For Al Pitcher, it is the exuberant up-for-anything attitude that keeps him performing to student audiences. "At York, the musical society was rehearsing Fame in the theatre next to us, so to end the gig I ran through with 56 pissed students screaming 'We're gonna live for ever, remember my name - Fame !'" he recounts, adding ruefully: "The booker lost the gig."
Kane enjoys students' openness. "They are perhaps the best audiences," he says. "The chips on the shoulders have barely been fried. They have a liberal creative mindset. If I say bum, willy or poo it will get a laugh - provided, of course, I ground it in existential, feminist Marxism.
Basically, clever filthiness with long words works."
Howard remembers a sweet gesture by a Lincoln University audience. "I once came out in the second half of my act to a stage covered in bits of origami ranging from a beautiful swan to a crooked cock."
Students' inexperience can make them easy to tease, according to Alistair Barrie. He focuses, in particular, on the usefulness of arts degrees. "I ask if anyone is studying English lit and say that will come in fucking handy. It's not like being a doctor is it? Imagine a crisis and someone shouting 'Thank God you're here, lit crit man.'"
Howard once revelled in winding up agricultural students at Harper Adams University College. "The audience were stupid, rich, right-wing and full of cider," he says. "I thought it would be a bit of a laugh to poke fun at the merits of fox-hunting. To which they said they were going to kill me, sexually abuse me and show my remains to other comics who dared to mock their country ways. I feared for my life so I cried 'Hey, Freddie Flintoff's a good guy' and it was all fine again. I should have left it there but I couldn't resist suggesting that Flintoff thinks fox-hunting is for bummers."
Milton Jones once alienated a student audience by asking why one of them was sitting the wrong way round. "He pulled out a white stick and everyone booed me," he says. "I gradually pulled it round until he got up to go to the toilet. I shouted 'Not in there! That's the ladies.' I lost them again." Jones observes that many students have never experienced live entertainment before. "So you need to show them that they can't ignore you or put you on pause. The best way of doing this is to pick on one of them.
Students have short attention spans. I did a club once where on a Saturday night, if they didn't like you they turned on the giant TV screen and watched Casualty instead."

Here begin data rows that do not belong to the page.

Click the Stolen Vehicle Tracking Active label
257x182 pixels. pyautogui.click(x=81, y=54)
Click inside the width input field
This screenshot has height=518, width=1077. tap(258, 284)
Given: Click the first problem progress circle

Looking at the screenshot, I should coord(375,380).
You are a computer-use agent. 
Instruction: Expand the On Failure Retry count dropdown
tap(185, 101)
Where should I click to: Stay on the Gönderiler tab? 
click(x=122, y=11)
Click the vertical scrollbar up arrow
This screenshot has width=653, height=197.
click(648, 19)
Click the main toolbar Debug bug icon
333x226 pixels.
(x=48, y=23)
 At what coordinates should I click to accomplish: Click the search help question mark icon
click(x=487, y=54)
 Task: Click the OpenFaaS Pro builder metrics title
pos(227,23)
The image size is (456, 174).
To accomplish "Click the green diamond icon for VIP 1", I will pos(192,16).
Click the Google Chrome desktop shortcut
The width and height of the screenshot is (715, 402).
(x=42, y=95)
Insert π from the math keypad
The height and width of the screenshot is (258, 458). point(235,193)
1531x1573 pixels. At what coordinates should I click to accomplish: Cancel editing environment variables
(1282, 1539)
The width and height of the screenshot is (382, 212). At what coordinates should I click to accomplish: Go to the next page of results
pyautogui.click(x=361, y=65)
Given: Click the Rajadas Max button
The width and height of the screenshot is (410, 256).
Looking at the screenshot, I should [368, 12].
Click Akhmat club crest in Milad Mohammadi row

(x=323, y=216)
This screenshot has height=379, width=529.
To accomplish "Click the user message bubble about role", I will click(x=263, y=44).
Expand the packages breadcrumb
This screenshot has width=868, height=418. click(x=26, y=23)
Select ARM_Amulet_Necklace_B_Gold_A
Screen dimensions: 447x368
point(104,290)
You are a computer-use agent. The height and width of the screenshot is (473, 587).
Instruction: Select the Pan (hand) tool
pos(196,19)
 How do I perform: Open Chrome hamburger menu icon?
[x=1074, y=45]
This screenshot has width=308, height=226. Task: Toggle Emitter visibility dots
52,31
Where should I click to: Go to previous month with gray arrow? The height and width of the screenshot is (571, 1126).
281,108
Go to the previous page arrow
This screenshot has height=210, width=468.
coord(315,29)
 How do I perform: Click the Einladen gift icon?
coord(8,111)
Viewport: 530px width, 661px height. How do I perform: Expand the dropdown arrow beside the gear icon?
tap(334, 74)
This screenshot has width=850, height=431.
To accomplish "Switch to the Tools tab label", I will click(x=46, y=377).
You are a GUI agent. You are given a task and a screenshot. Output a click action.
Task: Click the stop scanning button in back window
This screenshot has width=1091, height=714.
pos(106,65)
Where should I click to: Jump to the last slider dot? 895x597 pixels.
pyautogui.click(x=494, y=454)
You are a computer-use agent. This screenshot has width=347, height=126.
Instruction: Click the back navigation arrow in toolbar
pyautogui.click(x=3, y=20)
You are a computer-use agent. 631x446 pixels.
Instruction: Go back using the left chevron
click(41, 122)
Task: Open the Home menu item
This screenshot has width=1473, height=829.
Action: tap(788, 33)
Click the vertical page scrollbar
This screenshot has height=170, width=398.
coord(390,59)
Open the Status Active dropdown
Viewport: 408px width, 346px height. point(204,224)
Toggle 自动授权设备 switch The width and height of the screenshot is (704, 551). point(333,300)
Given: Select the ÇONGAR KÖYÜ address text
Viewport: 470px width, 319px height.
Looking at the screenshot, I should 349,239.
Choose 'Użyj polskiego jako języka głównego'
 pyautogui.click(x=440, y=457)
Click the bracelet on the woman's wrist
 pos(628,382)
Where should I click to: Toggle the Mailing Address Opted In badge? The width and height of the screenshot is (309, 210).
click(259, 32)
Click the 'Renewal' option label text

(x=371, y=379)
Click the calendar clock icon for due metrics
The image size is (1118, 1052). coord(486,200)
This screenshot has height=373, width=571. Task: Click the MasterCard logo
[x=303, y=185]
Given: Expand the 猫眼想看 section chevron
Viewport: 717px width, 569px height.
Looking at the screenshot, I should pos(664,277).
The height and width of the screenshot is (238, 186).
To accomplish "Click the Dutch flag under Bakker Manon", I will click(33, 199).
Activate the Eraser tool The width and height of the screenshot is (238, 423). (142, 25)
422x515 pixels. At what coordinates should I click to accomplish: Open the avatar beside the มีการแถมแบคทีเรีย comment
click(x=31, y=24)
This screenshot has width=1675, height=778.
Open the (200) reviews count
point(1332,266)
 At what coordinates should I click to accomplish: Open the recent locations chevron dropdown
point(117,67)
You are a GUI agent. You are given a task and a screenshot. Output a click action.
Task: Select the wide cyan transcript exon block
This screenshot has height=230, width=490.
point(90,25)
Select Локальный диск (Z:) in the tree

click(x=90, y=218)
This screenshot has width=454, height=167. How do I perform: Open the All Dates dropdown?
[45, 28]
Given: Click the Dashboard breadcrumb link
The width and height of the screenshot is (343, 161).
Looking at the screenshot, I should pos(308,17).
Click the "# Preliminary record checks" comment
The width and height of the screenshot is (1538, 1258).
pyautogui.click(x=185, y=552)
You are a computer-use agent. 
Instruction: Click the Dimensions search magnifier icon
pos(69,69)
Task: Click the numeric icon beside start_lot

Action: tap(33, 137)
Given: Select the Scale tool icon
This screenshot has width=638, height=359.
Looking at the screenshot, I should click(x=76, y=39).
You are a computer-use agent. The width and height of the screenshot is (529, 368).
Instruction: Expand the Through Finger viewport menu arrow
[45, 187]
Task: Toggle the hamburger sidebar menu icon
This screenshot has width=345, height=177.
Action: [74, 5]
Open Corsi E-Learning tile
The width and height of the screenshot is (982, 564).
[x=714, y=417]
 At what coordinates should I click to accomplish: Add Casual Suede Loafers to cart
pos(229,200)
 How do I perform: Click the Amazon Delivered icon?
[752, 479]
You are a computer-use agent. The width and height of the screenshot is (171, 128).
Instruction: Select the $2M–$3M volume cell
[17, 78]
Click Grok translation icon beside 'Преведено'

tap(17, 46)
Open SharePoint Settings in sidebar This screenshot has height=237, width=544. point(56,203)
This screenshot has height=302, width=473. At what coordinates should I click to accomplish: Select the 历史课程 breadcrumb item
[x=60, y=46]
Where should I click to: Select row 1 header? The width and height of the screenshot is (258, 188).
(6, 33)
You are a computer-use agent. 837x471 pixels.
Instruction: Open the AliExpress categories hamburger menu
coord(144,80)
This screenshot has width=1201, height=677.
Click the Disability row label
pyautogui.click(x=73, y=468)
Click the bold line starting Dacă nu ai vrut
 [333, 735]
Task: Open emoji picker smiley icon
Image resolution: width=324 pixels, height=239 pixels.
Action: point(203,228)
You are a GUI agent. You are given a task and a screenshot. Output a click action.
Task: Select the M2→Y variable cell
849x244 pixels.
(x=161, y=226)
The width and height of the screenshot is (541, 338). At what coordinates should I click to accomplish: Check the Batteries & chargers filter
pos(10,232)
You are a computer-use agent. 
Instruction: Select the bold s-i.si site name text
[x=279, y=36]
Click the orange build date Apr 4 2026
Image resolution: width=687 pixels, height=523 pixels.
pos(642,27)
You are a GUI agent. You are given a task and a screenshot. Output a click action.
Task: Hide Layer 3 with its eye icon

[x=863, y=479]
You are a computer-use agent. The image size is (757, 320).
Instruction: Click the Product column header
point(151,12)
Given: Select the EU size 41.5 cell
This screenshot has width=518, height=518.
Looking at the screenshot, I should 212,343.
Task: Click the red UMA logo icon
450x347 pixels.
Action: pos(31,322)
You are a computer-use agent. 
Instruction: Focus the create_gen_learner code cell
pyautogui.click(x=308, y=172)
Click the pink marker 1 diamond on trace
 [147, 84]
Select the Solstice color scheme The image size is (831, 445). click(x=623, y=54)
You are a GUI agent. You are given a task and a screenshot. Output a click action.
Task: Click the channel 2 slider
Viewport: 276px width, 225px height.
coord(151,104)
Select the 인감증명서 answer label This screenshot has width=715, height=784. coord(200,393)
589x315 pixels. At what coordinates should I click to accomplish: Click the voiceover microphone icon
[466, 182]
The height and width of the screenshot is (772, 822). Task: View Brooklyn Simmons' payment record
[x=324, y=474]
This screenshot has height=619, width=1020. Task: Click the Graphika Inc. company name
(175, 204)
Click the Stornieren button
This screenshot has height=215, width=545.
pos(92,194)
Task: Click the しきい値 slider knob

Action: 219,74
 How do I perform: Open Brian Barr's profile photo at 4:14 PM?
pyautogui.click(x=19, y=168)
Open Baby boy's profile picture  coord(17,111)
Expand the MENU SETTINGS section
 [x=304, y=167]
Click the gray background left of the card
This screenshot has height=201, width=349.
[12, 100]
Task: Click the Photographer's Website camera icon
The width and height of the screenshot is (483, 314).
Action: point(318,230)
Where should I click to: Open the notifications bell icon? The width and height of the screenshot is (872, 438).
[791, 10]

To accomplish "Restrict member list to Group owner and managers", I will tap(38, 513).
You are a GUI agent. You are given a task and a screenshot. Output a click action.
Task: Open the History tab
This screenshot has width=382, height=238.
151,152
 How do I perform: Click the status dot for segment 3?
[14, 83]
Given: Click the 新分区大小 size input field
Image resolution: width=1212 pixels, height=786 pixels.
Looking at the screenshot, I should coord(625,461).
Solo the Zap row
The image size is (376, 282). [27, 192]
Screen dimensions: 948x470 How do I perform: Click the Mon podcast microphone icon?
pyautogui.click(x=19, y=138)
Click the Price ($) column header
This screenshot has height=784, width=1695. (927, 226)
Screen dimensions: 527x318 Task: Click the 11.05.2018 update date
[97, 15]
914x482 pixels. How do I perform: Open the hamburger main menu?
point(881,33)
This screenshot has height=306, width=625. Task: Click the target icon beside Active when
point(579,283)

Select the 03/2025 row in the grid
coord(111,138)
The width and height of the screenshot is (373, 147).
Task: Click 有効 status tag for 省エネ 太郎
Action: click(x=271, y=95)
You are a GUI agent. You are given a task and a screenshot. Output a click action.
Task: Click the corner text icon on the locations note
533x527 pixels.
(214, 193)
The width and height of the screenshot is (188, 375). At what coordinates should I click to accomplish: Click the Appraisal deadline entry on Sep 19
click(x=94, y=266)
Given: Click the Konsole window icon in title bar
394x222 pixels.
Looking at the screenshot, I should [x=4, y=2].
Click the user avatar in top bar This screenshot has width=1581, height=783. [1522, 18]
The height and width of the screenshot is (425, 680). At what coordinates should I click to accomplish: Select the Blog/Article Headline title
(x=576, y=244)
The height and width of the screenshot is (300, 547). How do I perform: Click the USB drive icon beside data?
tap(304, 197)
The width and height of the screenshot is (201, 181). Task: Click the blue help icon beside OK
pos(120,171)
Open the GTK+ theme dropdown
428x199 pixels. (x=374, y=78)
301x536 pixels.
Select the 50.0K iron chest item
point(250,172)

When gigs go wrong it is usually due to poor location, organisation and a crowd that is beyond comedy. Barrie recalls a nightmare freshers' ball at Staffordshire University when he was shown into a long room full of drunken, snogging students and directed to a microphone with tinsel around it at the far end. The set lasted an endless six minutes, with Barrie singing Love Me Tender as bouncers fended off an inebriated student with a death's-head tattoo demanding "Do you want some?".
Mike Gunn recalls a bad experience "in some cow shed" at an agricultural college. "At 8pm, it was already awash with spilt beer and extremely drunk students; others were passed out face down in the urinals. The show started at 10pm and we quickly realised that political satire and clever wordplay was not the order of the day. It rapidly degenerated into a drinking exhibition with volunteers joining us on stage and downing pints in one while the crowd chanted and danced like warriors in the film Zulu ."
Of course, sometimes a discerning student audience just gives the comic a hard time. "Students don't mess around," Pitcher says. "They laugh or don't laugh." He remembers a fellow comic "dying" on stage at Anglia Polytechnic University. "I did my time and walked to the station, leaving him to negotiate his set. As I got on the stationary train, there in front of me was the headline act. His only words were 'not good'."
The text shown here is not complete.